Zudem können Gleichteile oft nicht gefunden werden, da die Stammdaten nicht korrekt gepflegt sind. Für diese Problematik wird als Lösungsansatz eine KI-Integration verwendet. Das zu entwickelnde intelligente Softwaretool soll im ersten Schritt Gleichteile in der Datenbank basierend auf unterschiedliche Kriterien identifizieren und in einem zweiten Schritt den Konstruktionsprozess optimieren und Entwickler bei der Konstruktion durch Vorschläge ähnlicher Bauteile unterstützen.
Intelligente Produktbeobachtung
Gemeinsam mit dem Heinz Nixdorf Institut arbeitet das Berliner Start-up Ubermetrics an einer intelligenten Produktbeobachtung. In dem Projekt wird eine KI-Anwendung erstellt, die relevante Informationen aus unstrukturierten Texten wie Onlinebewertungen oder Reklamationsberichte extrahiert, analysiert und den Entwicklern die Ergebnisse präsentiert. Die Anwendung kann beispielsweise zur gezielten Optimierung von Systemkomponenten genutzt werden.
Eine KI-Anwendung zur KI-gestützten Diagnose und Identifikation potenziell defekter KFZ-Bauteile hat das Unternehmen Hella Gutmann Solutions aus Ihringen mit dem Paderborner Fraunhofer-Institut für Entwurfstechnik Mechatronik IEM in ihrem Projekt als Ziel genannt. Dabei werden historische Fahrzeugdaten wie Fehlercodes, Sensormesswerte und Kilometerstände sowie die Integration weiterer Datenquellen wie Rechnungsdaten oder Reparaturinformationen als Grundlage genommen.

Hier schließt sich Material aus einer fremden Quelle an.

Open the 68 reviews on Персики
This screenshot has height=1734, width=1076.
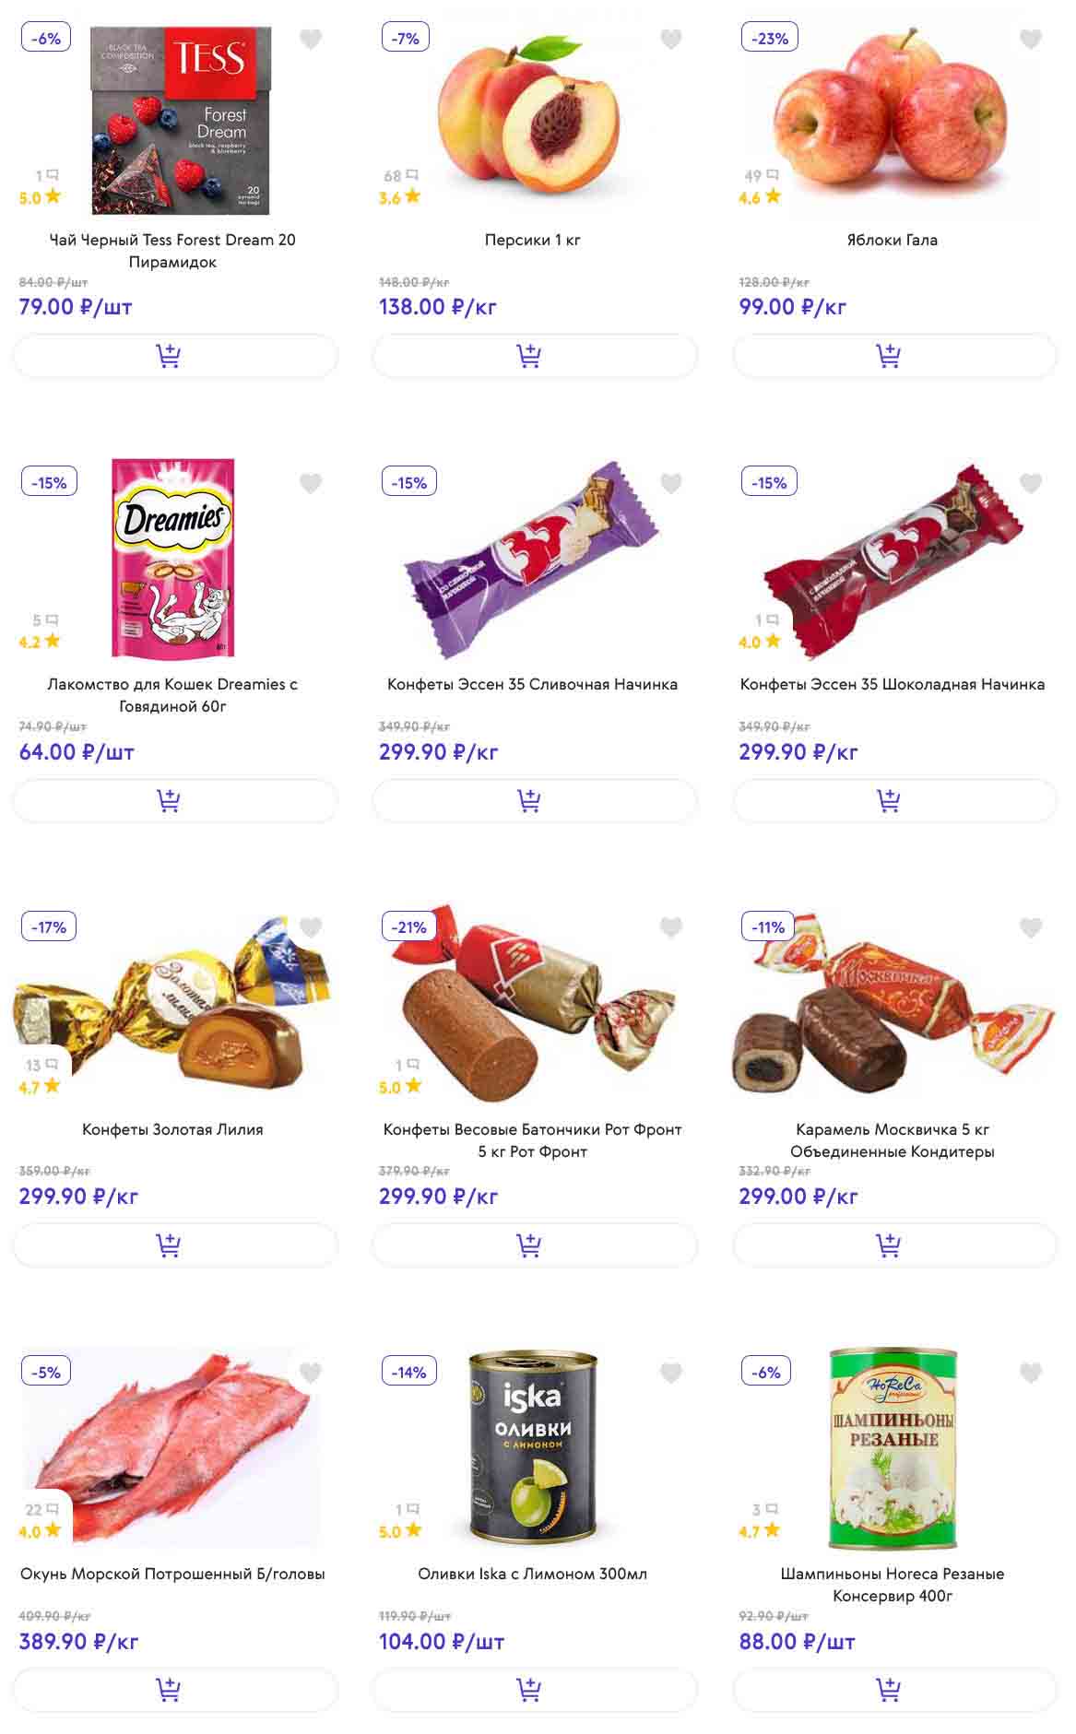coord(401,175)
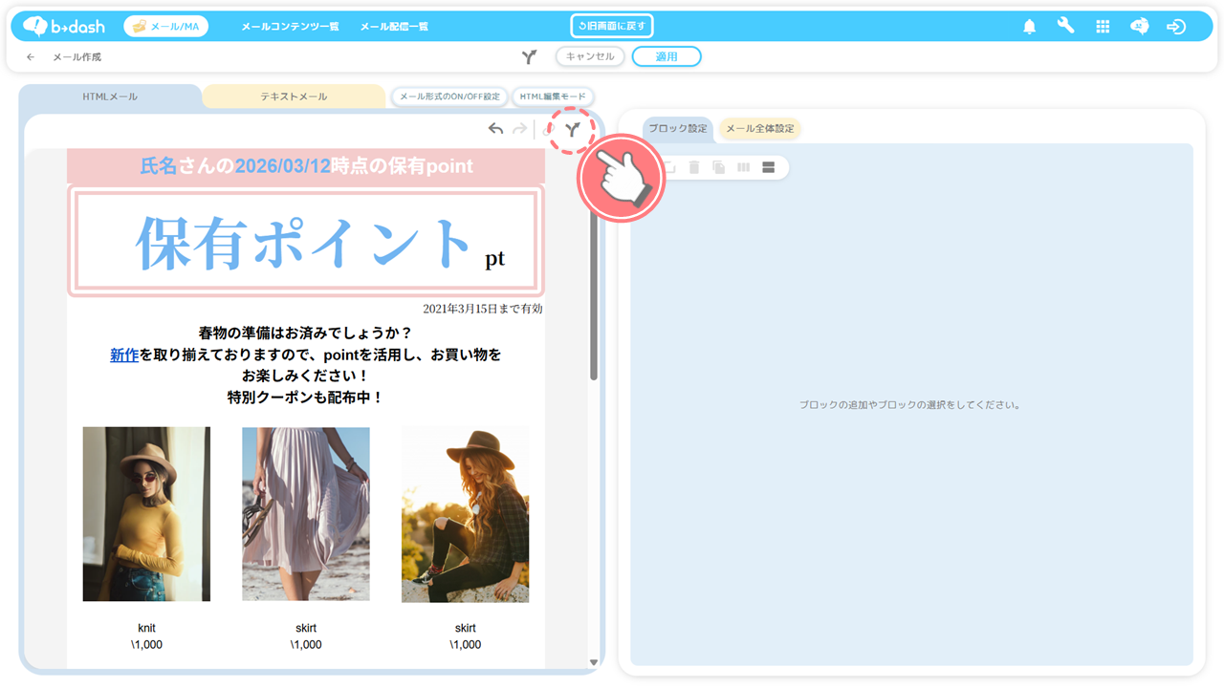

Das Schloß-Holte Stukenbrocker Unternehmen düspohl Maschinenbau entwickelt zusammen mit dem Fraunhofer-Institut für Entwurfstechnik Mechatronik IEM eine KI-gestützte Herstellbarkeitsanalyse. In dem Projekt wird Künstliche Intelligenz verwendet, um die Realisierbarkeit unbekannter Produktspezifikationen auf Fertigungsanlagen zu bewerten und optimierte Prozessparameter vorzuschlagen.
Starke Resonanz
Über 60 Teilnehmer nahmen an der Kickoff-Veranstaltung im Heinz Nixdorf Institut teil. Neben den Projektpartnern stellte sich die Begleitforschung zum Innovationwettbewerb Künstliche Intelligenz und das Deutsches Zentrum für Luft- und Raumfahrt (DLR) als Projektträger vor. „Sie haben eine beeindruckende Anzahl von Kompetenz versammelt“, lobte Andreas Reinholz vom DLR die Forschungseinrichtungen und Unternehmen. Für die Partner des KI-Marktplatzes beginnt nun offiziell die inhaltliche Arbeit.